BEGIN Available records

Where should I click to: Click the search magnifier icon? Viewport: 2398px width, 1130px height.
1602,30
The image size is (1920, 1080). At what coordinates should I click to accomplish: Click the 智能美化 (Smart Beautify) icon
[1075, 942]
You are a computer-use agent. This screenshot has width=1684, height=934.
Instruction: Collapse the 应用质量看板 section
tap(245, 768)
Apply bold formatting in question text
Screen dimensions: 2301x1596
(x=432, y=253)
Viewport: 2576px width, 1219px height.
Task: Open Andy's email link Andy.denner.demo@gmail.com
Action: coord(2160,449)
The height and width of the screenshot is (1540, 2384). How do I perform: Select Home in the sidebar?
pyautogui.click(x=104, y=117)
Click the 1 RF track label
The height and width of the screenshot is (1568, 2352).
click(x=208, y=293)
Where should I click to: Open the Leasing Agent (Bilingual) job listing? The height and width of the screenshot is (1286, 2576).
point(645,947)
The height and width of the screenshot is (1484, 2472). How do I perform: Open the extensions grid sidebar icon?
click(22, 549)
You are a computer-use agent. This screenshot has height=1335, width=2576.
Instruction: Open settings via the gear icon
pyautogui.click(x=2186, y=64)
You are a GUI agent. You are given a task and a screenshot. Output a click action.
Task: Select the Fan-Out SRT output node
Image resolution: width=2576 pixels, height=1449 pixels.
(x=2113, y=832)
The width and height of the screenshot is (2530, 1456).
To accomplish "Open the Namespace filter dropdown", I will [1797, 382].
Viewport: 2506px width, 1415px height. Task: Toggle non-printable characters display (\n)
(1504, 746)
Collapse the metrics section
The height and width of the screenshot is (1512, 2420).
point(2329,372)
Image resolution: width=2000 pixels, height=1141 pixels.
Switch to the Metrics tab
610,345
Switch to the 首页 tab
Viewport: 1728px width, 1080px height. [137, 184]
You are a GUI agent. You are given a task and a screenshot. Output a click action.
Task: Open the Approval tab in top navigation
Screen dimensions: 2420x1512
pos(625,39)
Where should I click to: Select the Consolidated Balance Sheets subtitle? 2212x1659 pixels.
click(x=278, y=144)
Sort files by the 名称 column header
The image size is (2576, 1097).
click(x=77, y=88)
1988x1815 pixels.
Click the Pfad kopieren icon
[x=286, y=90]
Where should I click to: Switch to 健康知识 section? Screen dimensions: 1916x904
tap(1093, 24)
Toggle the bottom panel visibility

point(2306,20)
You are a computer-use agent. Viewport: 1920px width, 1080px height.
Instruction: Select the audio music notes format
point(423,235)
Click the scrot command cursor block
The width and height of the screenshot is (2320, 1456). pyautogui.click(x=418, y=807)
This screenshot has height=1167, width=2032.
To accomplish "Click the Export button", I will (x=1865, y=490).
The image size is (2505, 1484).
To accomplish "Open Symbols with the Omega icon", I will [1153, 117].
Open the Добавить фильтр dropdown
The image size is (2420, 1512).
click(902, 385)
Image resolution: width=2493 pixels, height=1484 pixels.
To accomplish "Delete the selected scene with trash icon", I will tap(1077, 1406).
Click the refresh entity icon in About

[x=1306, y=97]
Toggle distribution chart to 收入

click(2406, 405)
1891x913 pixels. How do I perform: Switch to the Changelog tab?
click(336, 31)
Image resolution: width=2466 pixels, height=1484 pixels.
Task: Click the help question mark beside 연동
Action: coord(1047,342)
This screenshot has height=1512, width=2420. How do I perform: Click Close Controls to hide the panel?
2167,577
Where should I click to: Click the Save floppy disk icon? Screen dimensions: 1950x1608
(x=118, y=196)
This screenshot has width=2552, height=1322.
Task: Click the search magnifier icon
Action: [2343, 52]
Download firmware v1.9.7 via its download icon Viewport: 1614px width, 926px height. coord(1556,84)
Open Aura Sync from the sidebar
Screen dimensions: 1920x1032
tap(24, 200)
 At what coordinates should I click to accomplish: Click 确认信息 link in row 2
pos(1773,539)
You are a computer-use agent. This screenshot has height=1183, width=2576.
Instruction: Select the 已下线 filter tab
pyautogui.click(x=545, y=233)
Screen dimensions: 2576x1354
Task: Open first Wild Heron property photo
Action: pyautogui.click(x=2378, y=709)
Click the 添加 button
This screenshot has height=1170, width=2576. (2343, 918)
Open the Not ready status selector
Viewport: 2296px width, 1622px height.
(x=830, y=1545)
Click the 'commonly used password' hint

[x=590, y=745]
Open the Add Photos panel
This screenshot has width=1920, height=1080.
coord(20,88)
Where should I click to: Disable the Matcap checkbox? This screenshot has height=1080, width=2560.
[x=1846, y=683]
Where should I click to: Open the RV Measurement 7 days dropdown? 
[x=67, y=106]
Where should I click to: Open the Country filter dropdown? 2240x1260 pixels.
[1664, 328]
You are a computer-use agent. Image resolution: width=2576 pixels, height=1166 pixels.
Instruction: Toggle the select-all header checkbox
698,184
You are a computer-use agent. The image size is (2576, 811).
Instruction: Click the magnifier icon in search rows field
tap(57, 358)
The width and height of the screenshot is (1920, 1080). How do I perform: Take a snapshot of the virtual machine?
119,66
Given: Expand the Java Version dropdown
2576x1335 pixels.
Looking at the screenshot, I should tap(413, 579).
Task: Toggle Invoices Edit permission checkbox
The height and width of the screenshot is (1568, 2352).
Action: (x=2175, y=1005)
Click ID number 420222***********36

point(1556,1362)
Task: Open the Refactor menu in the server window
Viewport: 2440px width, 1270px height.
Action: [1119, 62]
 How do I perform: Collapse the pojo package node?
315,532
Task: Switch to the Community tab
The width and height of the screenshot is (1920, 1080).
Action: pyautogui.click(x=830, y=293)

END Available records

Some lines in the data above hold the string "with". Find and copy each of them.

**Response to the exercise**
To accomplish "Open Symbols with the Omega icon", I will [1153, 117].
To accomplish "Delete the selected scene with trash icon", I will tap(1077, 1406).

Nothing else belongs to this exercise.